Exercise material section start

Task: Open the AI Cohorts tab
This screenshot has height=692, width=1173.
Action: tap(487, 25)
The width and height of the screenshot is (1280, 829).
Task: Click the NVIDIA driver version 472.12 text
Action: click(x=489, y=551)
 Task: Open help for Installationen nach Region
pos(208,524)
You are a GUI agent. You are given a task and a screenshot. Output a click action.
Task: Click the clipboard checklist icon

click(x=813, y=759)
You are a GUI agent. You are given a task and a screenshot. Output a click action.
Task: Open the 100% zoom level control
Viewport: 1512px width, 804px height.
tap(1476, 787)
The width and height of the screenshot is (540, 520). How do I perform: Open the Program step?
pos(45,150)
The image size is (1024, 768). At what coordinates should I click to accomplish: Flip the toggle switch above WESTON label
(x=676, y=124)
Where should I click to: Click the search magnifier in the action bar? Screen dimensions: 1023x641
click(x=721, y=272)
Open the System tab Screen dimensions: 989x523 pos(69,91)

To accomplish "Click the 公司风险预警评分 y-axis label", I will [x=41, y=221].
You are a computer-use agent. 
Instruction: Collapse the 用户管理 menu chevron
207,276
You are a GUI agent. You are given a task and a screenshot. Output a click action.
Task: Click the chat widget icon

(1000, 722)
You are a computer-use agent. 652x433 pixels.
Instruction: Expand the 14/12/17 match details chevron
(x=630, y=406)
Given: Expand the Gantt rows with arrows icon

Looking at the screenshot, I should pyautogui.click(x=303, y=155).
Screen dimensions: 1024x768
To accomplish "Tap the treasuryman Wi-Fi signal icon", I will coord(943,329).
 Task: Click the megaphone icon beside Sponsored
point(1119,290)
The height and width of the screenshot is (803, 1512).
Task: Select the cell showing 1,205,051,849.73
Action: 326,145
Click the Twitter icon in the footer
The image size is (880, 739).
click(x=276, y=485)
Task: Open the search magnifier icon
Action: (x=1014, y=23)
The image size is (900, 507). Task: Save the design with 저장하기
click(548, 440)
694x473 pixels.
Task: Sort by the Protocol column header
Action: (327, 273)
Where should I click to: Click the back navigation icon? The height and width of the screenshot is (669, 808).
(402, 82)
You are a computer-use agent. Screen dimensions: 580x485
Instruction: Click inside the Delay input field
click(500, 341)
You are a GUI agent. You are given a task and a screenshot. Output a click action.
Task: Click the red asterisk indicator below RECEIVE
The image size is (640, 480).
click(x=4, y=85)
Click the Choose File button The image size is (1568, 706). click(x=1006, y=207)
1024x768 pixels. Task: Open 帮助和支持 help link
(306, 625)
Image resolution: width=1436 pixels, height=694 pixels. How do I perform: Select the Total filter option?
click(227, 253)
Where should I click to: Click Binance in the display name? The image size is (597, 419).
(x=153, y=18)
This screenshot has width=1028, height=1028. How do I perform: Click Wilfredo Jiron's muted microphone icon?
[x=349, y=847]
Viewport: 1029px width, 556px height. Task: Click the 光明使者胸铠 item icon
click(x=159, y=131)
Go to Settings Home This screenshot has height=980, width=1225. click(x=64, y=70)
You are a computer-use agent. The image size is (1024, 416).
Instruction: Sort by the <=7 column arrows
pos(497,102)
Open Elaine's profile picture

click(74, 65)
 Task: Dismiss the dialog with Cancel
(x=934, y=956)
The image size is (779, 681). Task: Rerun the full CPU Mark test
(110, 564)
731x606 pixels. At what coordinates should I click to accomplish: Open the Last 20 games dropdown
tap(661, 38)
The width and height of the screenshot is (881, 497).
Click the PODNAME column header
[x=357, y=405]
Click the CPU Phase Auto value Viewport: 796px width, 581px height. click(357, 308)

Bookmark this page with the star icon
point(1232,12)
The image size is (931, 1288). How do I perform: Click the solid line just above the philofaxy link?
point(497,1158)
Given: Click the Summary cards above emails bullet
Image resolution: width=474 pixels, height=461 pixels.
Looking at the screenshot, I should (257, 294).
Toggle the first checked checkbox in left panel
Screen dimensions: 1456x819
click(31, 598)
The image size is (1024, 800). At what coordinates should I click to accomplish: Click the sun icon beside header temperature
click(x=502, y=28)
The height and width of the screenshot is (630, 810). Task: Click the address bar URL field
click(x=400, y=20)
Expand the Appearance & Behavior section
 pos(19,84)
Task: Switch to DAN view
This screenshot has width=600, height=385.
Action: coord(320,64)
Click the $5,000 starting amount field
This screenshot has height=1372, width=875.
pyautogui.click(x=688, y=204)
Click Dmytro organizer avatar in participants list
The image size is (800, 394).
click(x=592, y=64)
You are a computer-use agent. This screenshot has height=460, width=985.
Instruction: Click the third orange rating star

Exercise material section end

- [Task to complete]:
A word-for-word copy of all the entries above is required.

- [Result of this task]:
Task: Open the AI Cohorts tab
This screenshot has height=692, width=1173.
Action: tap(487, 25)
The width and height of the screenshot is (1280, 829).
Task: Click the NVIDIA driver version 472.12 text
Action: click(x=489, y=551)
 Task: Open help for Installationen nach Region
pos(208,524)
You are a GUI agent. You are given a task and a screenshot. Output a click action.
Task: Click the clipboard checklist icon

click(x=813, y=759)
You are a GUI agent. You are given a task and a screenshot. Output a click action.
Task: Open the 100% zoom level control
Viewport: 1512px width, 804px height.
tap(1476, 787)
The width and height of the screenshot is (540, 520). How do I perform: Open the Program step?
pos(45,150)
The image size is (1024, 768). At what coordinates should I click to accomplish: Flip the toggle switch above WESTON label
(x=676, y=124)
Where should I click to: Click the search magnifier in the action bar? Screen dimensions: 1023x641
click(x=721, y=272)
Open the System tab Screen dimensions: 989x523 pos(69,91)

To accomplish "Click the 公司风险预警评分 y-axis label", I will [x=41, y=221].
You are a computer-use agent. 
Instruction: Collapse the 用户管理 menu chevron
207,276
You are a GUI agent. You are given a task and a screenshot. Output a click action.
Task: Click the chat widget icon

(1000, 722)
You are a computer-use agent. 652x433 pixels.
Instruction: Expand the 14/12/17 match details chevron
(x=630, y=406)
Given: Expand the Gantt rows with arrows icon

Looking at the screenshot, I should pyautogui.click(x=303, y=155).
Screen dimensions: 1024x768
To accomplish "Tap the treasuryman Wi-Fi signal icon", I will coord(943,329).
 Task: Click the megaphone icon beside Sponsored
point(1119,290)
The height and width of the screenshot is (803, 1512).
Task: Select the cell showing 1,205,051,849.73
Action: 326,145
Click the Twitter icon in the footer
The image size is (880, 739).
click(x=276, y=485)
Task: Open the search magnifier icon
Action: (x=1014, y=23)
The image size is (900, 507). Task: Save the design with 저장하기
click(548, 440)
694x473 pixels.
Task: Sort by the Protocol column header
Action: (327, 273)
Where should I click to: Click the back navigation icon? The height and width of the screenshot is (669, 808).
(402, 82)
You are a computer-use agent. Screen dimensions: 580x485
Instruction: Click inside the Delay input field
click(500, 341)
You are a GUI agent. You are given a task and a screenshot. Output a click action.
Task: Click the red asterisk indicator below RECEIVE
The image size is (640, 480).
click(x=4, y=85)
Click the Choose File button The image size is (1568, 706). click(x=1006, y=207)
1024x768 pixels. Task: Open 帮助和支持 help link
(306, 625)
Image resolution: width=1436 pixels, height=694 pixels. How do I perform: Select the Total filter option?
click(227, 253)
Where should I click to: Click Binance in the display name? The image size is (597, 419).
(x=153, y=18)
This screenshot has width=1028, height=1028. How do I perform: Click Wilfredo Jiron's muted microphone icon?
[x=349, y=847]
Viewport: 1029px width, 556px height. Task: Click the 光明使者胸铠 item icon
click(x=159, y=131)
Go to Settings Home This screenshot has height=980, width=1225. click(x=64, y=70)
You are a computer-use agent. The image size is (1024, 416).
Instruction: Sort by the <=7 column arrows
pos(497,102)
Open Elaine's profile picture

click(74, 65)
 Task: Dismiss the dialog with Cancel
(x=934, y=956)
The image size is (779, 681). Task: Rerun the full CPU Mark test
(110, 564)
731x606 pixels. At what coordinates should I click to accomplish: Open the Last 20 games dropdown
tap(661, 38)
The width and height of the screenshot is (881, 497).
Click the PODNAME column header
[x=357, y=405]
Click the CPU Phase Auto value Viewport: 796px width, 581px height. click(357, 308)

Bookmark this page with the star icon
point(1232,12)
The image size is (931, 1288). How do I perform: Click the solid line just above the philofaxy link?
point(497,1158)
Given: Click the Summary cards above emails bullet
Image resolution: width=474 pixels, height=461 pixels.
Looking at the screenshot, I should (257, 294).
Toggle the first checked checkbox in left panel
Screen dimensions: 1456x819
click(31, 598)
The image size is (1024, 800). At what coordinates should I click to accomplish: Click the sun icon beside header temperature
click(x=502, y=28)
The height and width of the screenshot is (630, 810). Task: Click the address bar URL field
click(x=400, y=20)
Expand the Appearance & Behavior section
 pos(19,84)
Task: Switch to DAN view
This screenshot has width=600, height=385.
Action: coord(320,64)
Click the $5,000 starting amount field
This screenshot has height=1372, width=875.
pyautogui.click(x=688, y=204)
Click Dmytro organizer avatar in participants list
The image size is (800, 394).
click(x=592, y=64)
You are a computer-use agent. This screenshot has height=460, width=985.
Instruction: Click the third orange rating star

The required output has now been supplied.